Our next question is from Jerry Ravitch from Goldman Sachs. Please go ahead..

Ben Burud

Hi, everyone. This is Ben Burud on for Jerry. I was just hoping you guys could give us an update on yours shuttle platform strategically from a high level.

Just wondering how the industry has been doing with your higher end product? And if you guys are making any strategic decisions to go down market?.

Tim Sullivan

We're definitely going down market, that's not where our strength is. Our strength is building fully crash-tested quality shuttle buses. And that's what we'll continue to do. The markets are strong. I mean that there's not been any pullback in the shuttle bus market whatsoever.

What as I mentioned on previous question, the answer to the previous question is we just have to make sure that we work diligently to get our cost in line to make sure that we can continue to sell to the customers that want to buy a quality shuttle bus. And make the margins that we expect to make.

But we're not making any dramatic changes to our product offerings in that area, with the exception of if we come out with a low floor option, which is what we did recently on school bus that also has an opportunity in commercial bus, in shuttle bus. Those things will continue to do but as far as moving down market we have no intention to do that..

· · · ·

* _Challenges_
A – Answer these questions about the earnings call transcript:
(i) Which firm is Jerry Ravitch from?
(ii) Who asks the question on Jerry's behalf?
(iii) What option did the company recently introduce on its school bus?
B – Write a continuation of the earnings call transcript, beginning after its final sentence.

* _Data excerpt_
· · · ·

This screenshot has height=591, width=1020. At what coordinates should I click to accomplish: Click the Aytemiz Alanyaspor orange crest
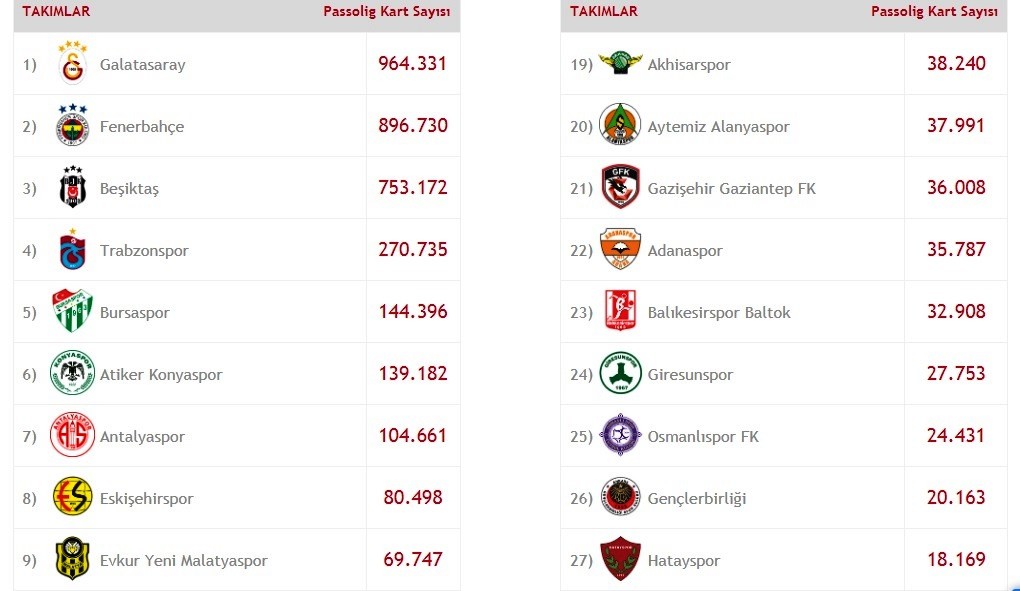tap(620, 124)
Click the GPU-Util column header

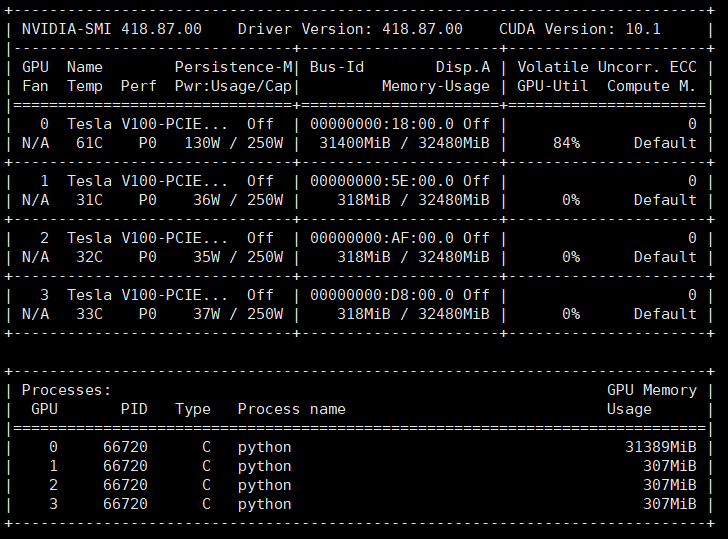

· · · ·

* _Response list_
A –
(i) Goldman Sachs
(ii) Ben Burud
(iii) A low floor option

B –
Ben Burud

Got it, and then within F&E, I was hoping to get some more color between ambulance and fire mention pricing.

Can you give us some color on how those two are shaping up within the segment?.

Tim Sullivan

Yes. Prices go up every year on both segments, and it's really tied to our material cost increases or labor increases and sort of thing. I think we're very pleased with the disciplines within the fire and emergency markets. I think they're mature markets with the ability to adjust to cost increases as we do have them.

And so that continues and that will continue to go at a pace that makes sense to our end users. They understand when we have price increases why we have those price increases, but it's a very stable mature industry that we that we work in and you can see that obviously from the results as well every quarter..

Ben Burud

Got it, and just like maybe get a little bit more granular.

Can you maybe quantify or just give magnitudes of which of the two is seeing stronger pricing? I would just guess with the consolidation we've seen in fire that fire would be probably out growing or outperforming ambulance from a pricing perspective at least?.

Tim Sullivan

No, they're actually pretty comparable and I think we're at that point now where we've got I think the correct pricing levels in the marketplace. So the price and increases you're seeing it fire and emergency are more inflationary related to material and labor.

Where we're seeing advantage from our standpoint though is we have three fire apparatus companies, and we can get sourcing benefits from a larger scale that also helps improve our margins without really doing anything abnormally large on pricing. But pricing is right now more at an inflationary level..

Operator

Our next question is Mig Dobre from Robert W. Baird. Please go ahead..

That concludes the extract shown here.